Of the sort of life lived by the Lady Jane during the weeks she spent at Seymour Place we know nothing, but from the alacrity with which she consented to return there at a later period we may feel justified in believing she was very happy under the charge of the mysterious Lady Seymour and her erratic and wilful son. Miss Strickland says, but without naming her authority, that Lady Seymour was one of the earliest Englishwomen of rank to adopt the tenets of the Reformation. If this was the case, Lady Jane Grey probably met at her house some one or other of the numerous foreign Reformers who began to invade England shortly after the death of Henry VIII. It is, however, likely that Sudeley undertook the charge of this young lady at the instigation of Katherine Parr, and that whilst at Seymour Place her education was continued under the direction of the scholarly Miles Coverdale, afterwards Bishop of Exeter, who had been appointed chaplain to the Queen-Dowager.

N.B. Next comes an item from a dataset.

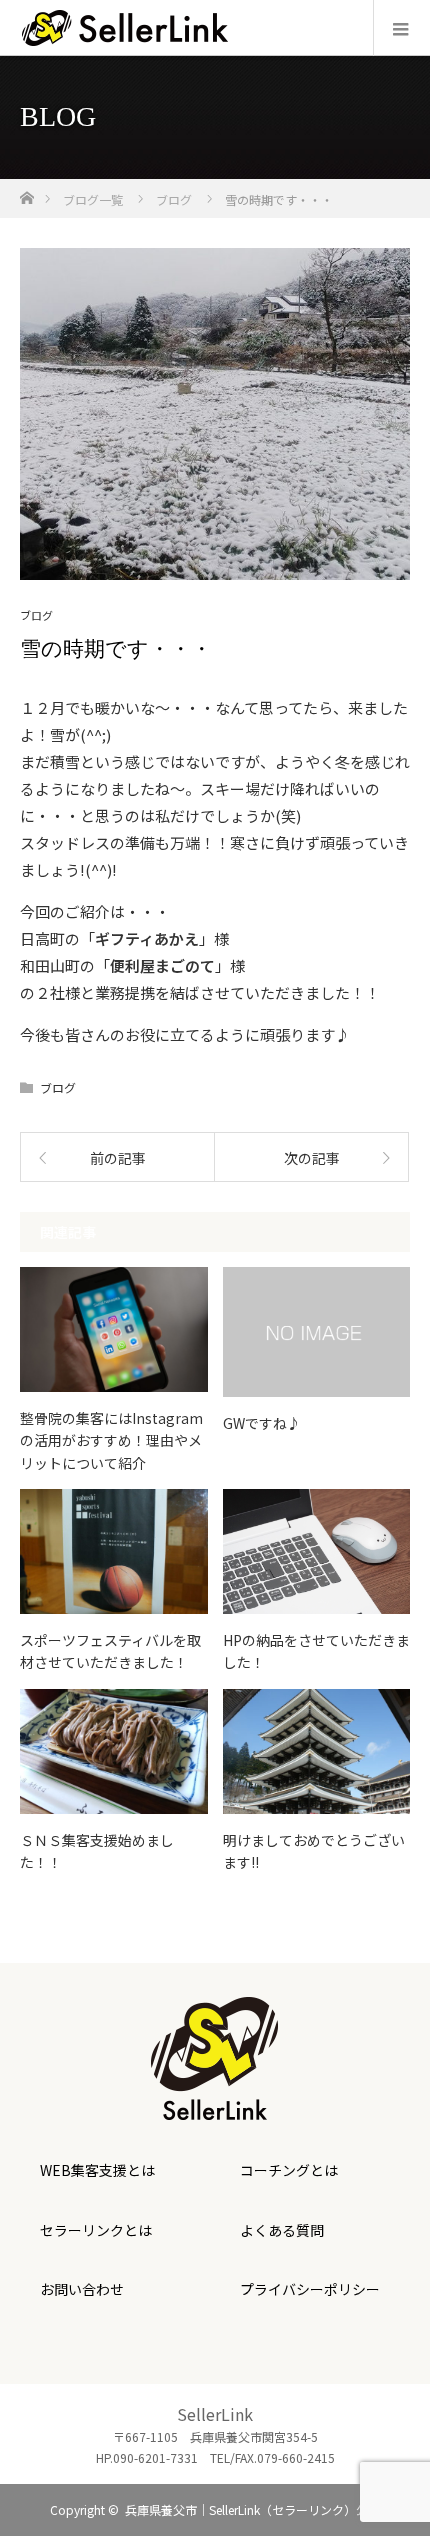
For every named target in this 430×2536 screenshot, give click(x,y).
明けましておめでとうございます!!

There is some little resemblance between the handwriting of this divine and that of Lady Jane, which leads one to think he had a considerable share in directing her studies at this period.

If the Dorsets imagined they were doing themselves and their daughter a service by placing her under the guardianship of Thomas Seymour, they made a terrible mistake, for this incident was certainly at the root of that fatal animosity between the two brothers which led up to one of the most appalling tragedies in our history. In the first place, it revealed to Somerset that Sudeley was fighting for his own hand, and further, entirely upset the Lord Protector’s domestic schemes and arrangements. Both Somerset and his wife had been very intimate with the Marquis and the Marchioness, his royal consort, and the young Earl of Hertford,[113] their eldest son, was a constant visitor at Westminster and at Bradgate. He was an exceedingly handsome youth, described by Norton, his tutor, as “singularly like his father,” who, judged by his portraits, was one of the finest-looking men of his day. So fond was the Lady Frances of the young Earl that she would call him “her son,” and undoubtedly looked on him as a welcome suitor for her eldest daughter; and if there was any love romance in Lady Jane’s brief life, it was certainly in connection with this youth, and not with Guildford, whom she eventually married, but whom she slighted rather than loved. The Somersets, moreover, had made up their minds that if the proposed marriage between Mary Stuart and Edward VI came to nothing, Edward should be contracted as soon as possible to their youngest daughter, the very pretty and highly accomplished Lady Jane Seymour.[114] Under these circumstances it may well be imagined that the Duke and Duchess were not only furious when they learned that Lady Jane Grey was already comfortably installed under their brother’s roof, without their knowledge and consent, but firmly resolved that the young lady should see as little of her cousin the King as possible.